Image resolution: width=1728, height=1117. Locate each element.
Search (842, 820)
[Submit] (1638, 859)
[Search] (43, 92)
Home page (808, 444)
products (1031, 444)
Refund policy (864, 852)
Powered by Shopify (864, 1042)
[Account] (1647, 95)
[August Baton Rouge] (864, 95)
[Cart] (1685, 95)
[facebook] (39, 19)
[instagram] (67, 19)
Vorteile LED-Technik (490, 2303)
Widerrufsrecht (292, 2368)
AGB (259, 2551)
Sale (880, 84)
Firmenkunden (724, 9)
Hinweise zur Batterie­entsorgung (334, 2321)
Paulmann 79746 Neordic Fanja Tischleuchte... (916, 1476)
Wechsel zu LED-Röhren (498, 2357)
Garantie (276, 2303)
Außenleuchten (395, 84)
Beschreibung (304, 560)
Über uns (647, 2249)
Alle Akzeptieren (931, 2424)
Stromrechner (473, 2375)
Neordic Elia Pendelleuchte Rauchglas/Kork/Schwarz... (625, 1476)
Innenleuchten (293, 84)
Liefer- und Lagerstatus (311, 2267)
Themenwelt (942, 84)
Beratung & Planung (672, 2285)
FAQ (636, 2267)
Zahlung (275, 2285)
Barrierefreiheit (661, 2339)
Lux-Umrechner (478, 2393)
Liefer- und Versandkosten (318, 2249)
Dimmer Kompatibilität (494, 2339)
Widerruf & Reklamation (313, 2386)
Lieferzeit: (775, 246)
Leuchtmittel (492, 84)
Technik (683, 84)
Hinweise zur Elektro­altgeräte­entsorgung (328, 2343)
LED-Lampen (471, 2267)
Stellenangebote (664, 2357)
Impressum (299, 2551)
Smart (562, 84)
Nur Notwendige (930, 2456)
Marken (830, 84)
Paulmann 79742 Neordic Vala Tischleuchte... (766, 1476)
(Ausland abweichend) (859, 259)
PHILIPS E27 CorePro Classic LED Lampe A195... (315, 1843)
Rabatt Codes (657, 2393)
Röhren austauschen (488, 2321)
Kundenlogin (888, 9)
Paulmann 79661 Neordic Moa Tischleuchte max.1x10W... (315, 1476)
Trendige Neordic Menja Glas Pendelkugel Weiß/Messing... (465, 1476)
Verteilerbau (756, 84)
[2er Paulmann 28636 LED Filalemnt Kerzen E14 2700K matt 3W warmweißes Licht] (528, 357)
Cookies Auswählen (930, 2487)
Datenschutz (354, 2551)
───
> **EXERCISE INSTRUCTIONS**
Restate word for word the entries above, starting at the line with "Hinweise zur Elektro­altgeräte­entsorgung" and ending at the line with "PHILIPS E27 CorePro", inclusive, and no others.

> **SOLUTION TO THE EXERCISE**
Hinweise zur Elektro­altgeräte­entsorgung (328, 2343)
LED-Lampen (471, 2267)
Stellenangebote (664, 2357)
Impressum (299, 2551)
Smart (562, 84)
Nur Notwendige (930, 2456)
Marken (830, 84)
Paulmann 79742 Neordic Vala Tischleuchte... (766, 1476)
(Ausland abweichend) (859, 259)
PHILIPS E27 CorePro Classic LED Lampe A195... (315, 1843)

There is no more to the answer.